Comment voyez-vous le soutien apporté à Lula par Henrique Meirelles, qui a une analyse économique différente de celle décrite dans le plan du gouvernement PT ?

Le soutien politique de Meirelles, ancien candidat à la présidentielle, est le bienvenu et témoigne de l'ampleur de la candidature du président Lula. A la table (lors de l'événement au cours duquel Meirelles a annoncé son soutien) se trouvaient Marina Silva, Guilherme Boulos, Luciana Genro et d'autres personnalités de différents partis, ce qui montre la force du mouvement politique dirigé par le président Lula. Il s’agit d’un événement politique pertinent qui, comme le disait (Aloizio) Mercadante, unit les divergents pour combattre les antagonistes. Chacun de ces personnages a des opinions différentes sur la politique publique en général et la politique économique en particulier.
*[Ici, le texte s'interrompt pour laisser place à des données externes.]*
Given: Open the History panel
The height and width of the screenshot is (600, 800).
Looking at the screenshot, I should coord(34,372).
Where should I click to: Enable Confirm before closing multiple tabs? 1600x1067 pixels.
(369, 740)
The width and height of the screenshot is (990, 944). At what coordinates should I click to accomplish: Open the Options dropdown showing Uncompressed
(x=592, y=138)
Meirelles a déclaré que Lula était mal conseillé en ce qui concerne le plafond des dépenses. Comment répondez-vous à cette critique ?
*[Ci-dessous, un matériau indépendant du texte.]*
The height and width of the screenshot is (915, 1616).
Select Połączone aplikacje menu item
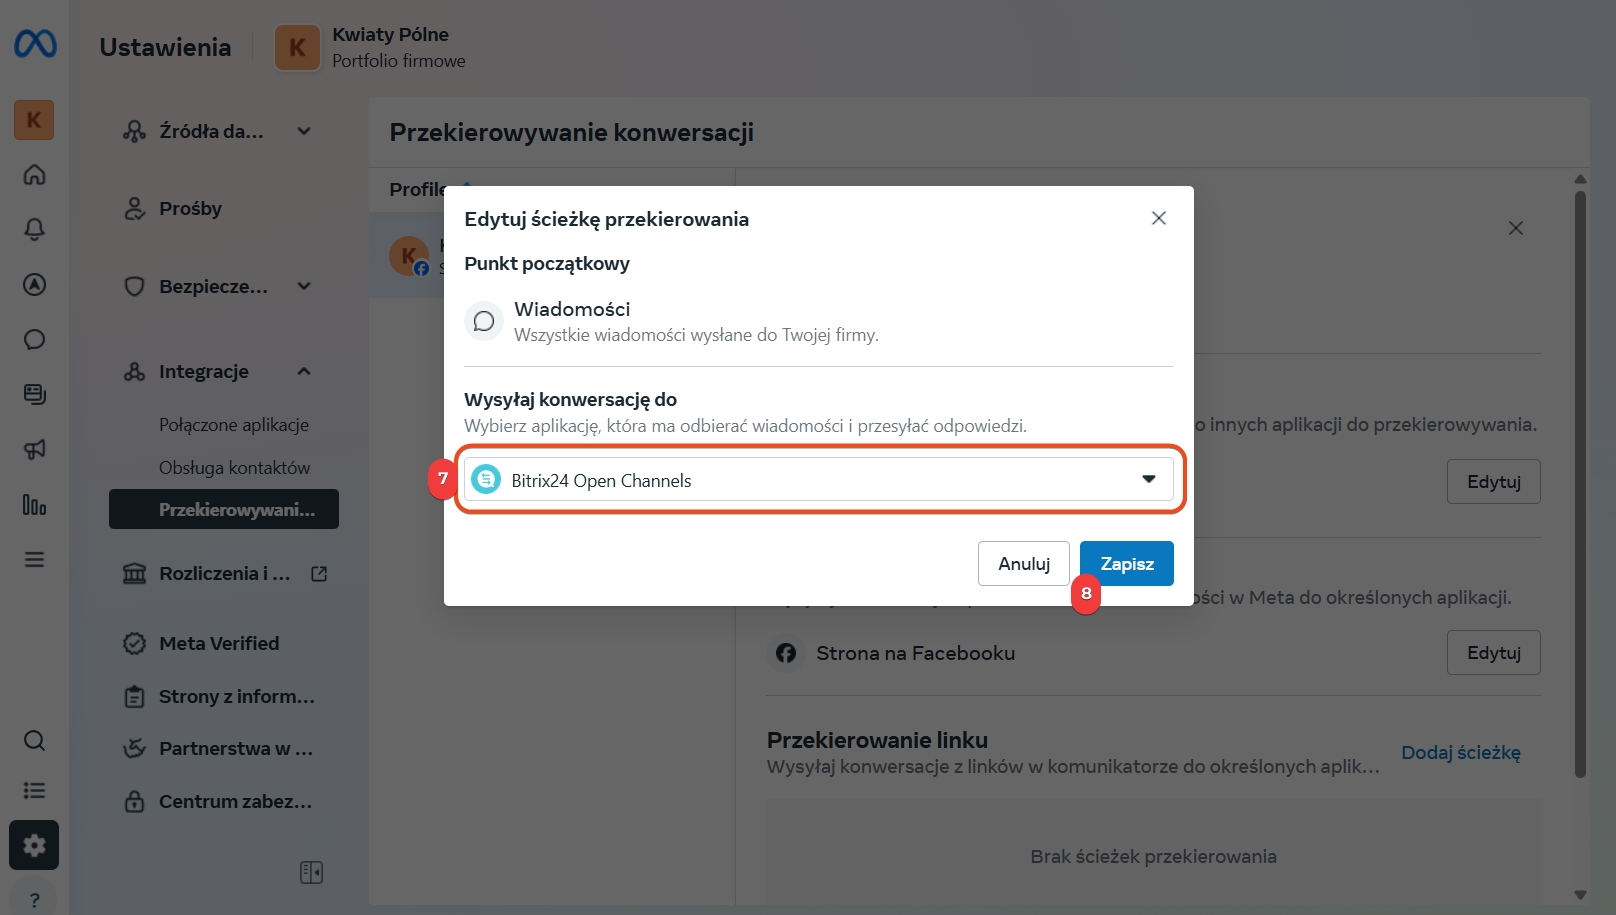[234, 425]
Je trouve cela hors de propos. Ce qui est pertinent, c'est le fait qu'il ait déclaré son soutien. C'était un soutien inconditionnel. Indépendamment des opinions qui peuvent différer sur un point ou un autre, Meirelles a eu une attitude de grandeur et de soutien au candidat qu'il estime le plus capable de récupérer le Brésil. Je pense que c'est le sens de l'événement, du soutien. Il y aura des différences, mais la lutte contre ce que représente le gouvernement actuel est quelque chose qui unifie les démocrates.